Ecija war während der Römerzeit eine recht bedeutende Stadt, da der Fluß vor ihrer Haustür, der Rio Genil, direkt in den großen Guadalquivir mündet, und nur zwischen dieser Mündung und Ecija schiffbar war. D.h. Ecija dürfte einen nicht unbedeutenden Hafen gehabt haben und zudem weiß man, dass die Herstellung und der „Vertrieb“ von Garum (ein bei den Römern recht beliebtes Würzmittel, das aus vergorenem Fisch hergestellt wurde) in Ecija eine wichtige Rolle spielte. Die verkehrstechnisch günstige Lage führte auf jeden Fall dazu, dass die Bewohner des römischen Ecija recht viele Reichtümer anhäufen konnten, was sich archäologisch dadurch nachweisen lässt, dass man in der Stadt Mosaiken von exquisiter Qualität gefunden hat, die sich damals sicherlich nur die reichsten römischen Bürger leisten konnten.
Neben den Kirchen und den römischen Funden ist Ecija auch berühmt für seine Barockpaläste, die die reichen andalusischen Großgrundbesitzer dort errichten ließen. Auch das Museum ist in einem solchen untergebracht, so dass wir diese Paläste sozusagen auch von Innen kennenlernen durften.
Typisch sind natürlich prächtige Fassaden und Toreingänge, aber auch gestaffelte Innenhöfe mit Springbrunnen, Palmen und Arkadenumgängen über 2 Stockwerke – also richtig hübsch. Der Aufbau erinnert ein bißchen an den Orient und ein bißchen an die Alhambra in Granada, die wir uns ebenfalls angeschaut haben.
Die Alhambra wurde von den Herrschern der Nasriden-Dynastie im 13. und 14. Jahrhundert errichtet, d.h. unter islamischen Herrschern – und das schlug sich natürlich in der Architektur nieder – man fühlt sich wie in einem Traum aus 1001 Nacht und ist sich manchmal nicht so ganz sicher, ob man nun in Spanien weilt oder schon wieder irgendwo im Orient. In der Alhambra kann man zum einen die Paläste der Nasriden besichtigen, zum anderen hat Karl V. dort einen Palast errichten lassen, der als wichtiges Beispiel der Renaissance-Architektur gilt. Und dazwischen gibt es wunderschöne Gartenanlagen zu entdecken, die mich sehr an unsere Iranreise erinnert haben.

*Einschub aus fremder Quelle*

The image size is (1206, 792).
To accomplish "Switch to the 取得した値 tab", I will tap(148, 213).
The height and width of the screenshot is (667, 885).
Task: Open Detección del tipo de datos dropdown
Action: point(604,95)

Die ganze Anlage ist natürlich überlaufen mit Touristen und die Tickets, die man im Vorverkauf erwerben kann und auch soll, sind natürlich schon 1 Woche vorher ausverkauft, so dass wir bei unserer Ankunft in Granada ohne Ticket dastanden und auch gar nicht wussten, ob wir überhaupt eines ergattern würden von dem schmalen Kontingent, das an der Tageskasse ausgegeben wird. Daher sind wir bei Nacht und Nebel aufgestanden, haben uns vom Campingplatz geschlichen um niemanden zu wecken und standen noch vor Sonnenaufgang am Ticketverkauf an – aber wir waren nicht die ersten, gut 30 Leute waren schon vor uns da! Aber wie die Fotos beweisen, hat sich das frühe Aufstehen gelohnt!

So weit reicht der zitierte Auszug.